Peach Blueberry Pie with Almond Crumble
1 9" pie crust (cold), I used Wholly Wholesome
3 cups fresh peaches, peeled, pitted and sliced
1 cup blueberries, fresh or frozen
sugar to taste, I used 3 Tb.
2 Tb. instant Clearjel, or about half the amount of cornstarch, depending on your fruit
1/2 cup rolled oats
1/2 cup flour
1/2 cup brown sugar
1/2 cup sliced almonds
6 Tb. melted butter
pinch of ground nutmeg
Place a sheet pan on the bottom rack of the oven and preheat the oven to 400 degrees.

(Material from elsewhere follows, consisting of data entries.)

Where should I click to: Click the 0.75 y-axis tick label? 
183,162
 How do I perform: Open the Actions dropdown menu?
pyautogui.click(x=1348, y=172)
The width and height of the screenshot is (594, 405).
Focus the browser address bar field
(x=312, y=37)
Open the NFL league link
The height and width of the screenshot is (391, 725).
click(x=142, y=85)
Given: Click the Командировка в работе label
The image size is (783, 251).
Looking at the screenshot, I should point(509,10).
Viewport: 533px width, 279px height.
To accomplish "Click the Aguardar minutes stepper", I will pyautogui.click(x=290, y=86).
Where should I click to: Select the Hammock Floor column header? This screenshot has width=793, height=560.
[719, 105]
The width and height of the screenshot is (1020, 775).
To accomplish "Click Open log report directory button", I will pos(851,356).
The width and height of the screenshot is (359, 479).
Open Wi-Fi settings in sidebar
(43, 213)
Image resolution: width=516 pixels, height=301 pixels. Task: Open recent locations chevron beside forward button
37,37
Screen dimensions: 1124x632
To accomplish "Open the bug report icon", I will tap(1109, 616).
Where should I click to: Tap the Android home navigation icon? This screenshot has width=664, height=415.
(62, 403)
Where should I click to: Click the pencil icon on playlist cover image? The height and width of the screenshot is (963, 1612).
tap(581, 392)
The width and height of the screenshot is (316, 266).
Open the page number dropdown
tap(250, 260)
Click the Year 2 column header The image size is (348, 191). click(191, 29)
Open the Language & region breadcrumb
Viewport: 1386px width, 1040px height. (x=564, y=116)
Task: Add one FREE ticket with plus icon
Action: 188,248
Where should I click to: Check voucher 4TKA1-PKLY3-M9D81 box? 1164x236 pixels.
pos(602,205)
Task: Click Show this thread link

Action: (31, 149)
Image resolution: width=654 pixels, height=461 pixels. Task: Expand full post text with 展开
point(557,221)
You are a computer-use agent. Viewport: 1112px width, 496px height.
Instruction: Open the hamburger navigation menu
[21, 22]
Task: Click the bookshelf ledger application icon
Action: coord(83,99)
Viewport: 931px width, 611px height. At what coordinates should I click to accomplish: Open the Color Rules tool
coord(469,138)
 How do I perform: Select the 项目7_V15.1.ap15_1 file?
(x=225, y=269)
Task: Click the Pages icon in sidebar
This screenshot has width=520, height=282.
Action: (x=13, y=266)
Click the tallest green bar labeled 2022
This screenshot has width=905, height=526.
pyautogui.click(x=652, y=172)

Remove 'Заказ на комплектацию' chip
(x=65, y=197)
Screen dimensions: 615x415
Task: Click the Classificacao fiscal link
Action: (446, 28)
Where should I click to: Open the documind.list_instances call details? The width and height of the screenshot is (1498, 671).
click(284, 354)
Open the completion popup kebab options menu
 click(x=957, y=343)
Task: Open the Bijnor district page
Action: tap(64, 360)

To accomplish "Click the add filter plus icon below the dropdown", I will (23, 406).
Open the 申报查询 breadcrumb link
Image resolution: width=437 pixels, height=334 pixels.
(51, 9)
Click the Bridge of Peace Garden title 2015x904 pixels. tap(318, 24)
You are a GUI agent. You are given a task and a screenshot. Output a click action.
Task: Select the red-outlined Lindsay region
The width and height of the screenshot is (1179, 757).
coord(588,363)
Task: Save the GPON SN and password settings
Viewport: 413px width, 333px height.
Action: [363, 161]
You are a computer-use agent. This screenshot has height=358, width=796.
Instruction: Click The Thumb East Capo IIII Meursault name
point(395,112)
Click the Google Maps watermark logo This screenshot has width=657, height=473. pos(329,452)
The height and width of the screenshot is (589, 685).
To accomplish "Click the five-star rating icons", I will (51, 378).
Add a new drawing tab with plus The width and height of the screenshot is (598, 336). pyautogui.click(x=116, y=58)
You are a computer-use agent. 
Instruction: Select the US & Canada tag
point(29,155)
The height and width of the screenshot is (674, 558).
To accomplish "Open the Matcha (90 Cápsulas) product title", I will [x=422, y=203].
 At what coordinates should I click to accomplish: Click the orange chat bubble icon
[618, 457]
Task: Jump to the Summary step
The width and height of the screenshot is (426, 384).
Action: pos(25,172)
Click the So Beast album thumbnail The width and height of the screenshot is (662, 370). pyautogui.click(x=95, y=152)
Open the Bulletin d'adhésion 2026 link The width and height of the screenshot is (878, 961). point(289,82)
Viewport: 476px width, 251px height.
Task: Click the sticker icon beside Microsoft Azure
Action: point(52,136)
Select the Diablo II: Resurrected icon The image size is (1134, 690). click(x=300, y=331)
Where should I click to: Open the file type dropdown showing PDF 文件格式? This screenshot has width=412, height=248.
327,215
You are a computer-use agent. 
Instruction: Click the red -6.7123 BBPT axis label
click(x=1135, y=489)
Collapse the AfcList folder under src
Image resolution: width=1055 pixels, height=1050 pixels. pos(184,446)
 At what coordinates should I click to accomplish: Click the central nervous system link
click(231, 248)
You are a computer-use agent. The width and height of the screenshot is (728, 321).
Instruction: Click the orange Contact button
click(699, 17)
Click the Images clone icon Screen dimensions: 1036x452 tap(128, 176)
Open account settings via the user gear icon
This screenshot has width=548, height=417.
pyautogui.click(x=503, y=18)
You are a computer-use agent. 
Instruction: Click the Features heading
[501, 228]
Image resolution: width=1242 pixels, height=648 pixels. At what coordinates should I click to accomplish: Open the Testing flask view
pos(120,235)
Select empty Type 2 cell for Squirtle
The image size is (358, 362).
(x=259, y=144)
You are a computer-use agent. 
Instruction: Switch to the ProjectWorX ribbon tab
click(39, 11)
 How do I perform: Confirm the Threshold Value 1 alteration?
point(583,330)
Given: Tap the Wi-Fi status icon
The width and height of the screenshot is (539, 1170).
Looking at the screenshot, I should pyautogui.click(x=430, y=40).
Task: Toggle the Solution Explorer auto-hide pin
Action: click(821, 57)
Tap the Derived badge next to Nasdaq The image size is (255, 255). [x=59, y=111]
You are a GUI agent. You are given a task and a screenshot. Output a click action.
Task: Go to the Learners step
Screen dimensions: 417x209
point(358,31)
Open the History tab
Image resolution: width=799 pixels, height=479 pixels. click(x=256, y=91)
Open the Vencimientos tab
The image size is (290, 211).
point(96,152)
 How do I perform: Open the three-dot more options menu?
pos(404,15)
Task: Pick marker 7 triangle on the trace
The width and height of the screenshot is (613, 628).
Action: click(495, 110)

Combine the oats, flour, brown sugar, almonds, nutmeg and butter in a small bowl. Put in the refrigerator while prepping the rest of the pie.
To peel and pit the peaches first use a paring knife to score an X on the bottom and then drop them into simmering water for about 20 to 30 seconds. Remove and drop into a bowl of cold water with ice to stop the cooking process. If the peaches were nice and ripe you will be able to rub off the skins with a paper towel or clean dish towel. Or you may need to use a paring knife to remove the skin, pulling it down from the X. Slice the peaches, I like to leave them sort of thick so they don't disintegrate when cooking.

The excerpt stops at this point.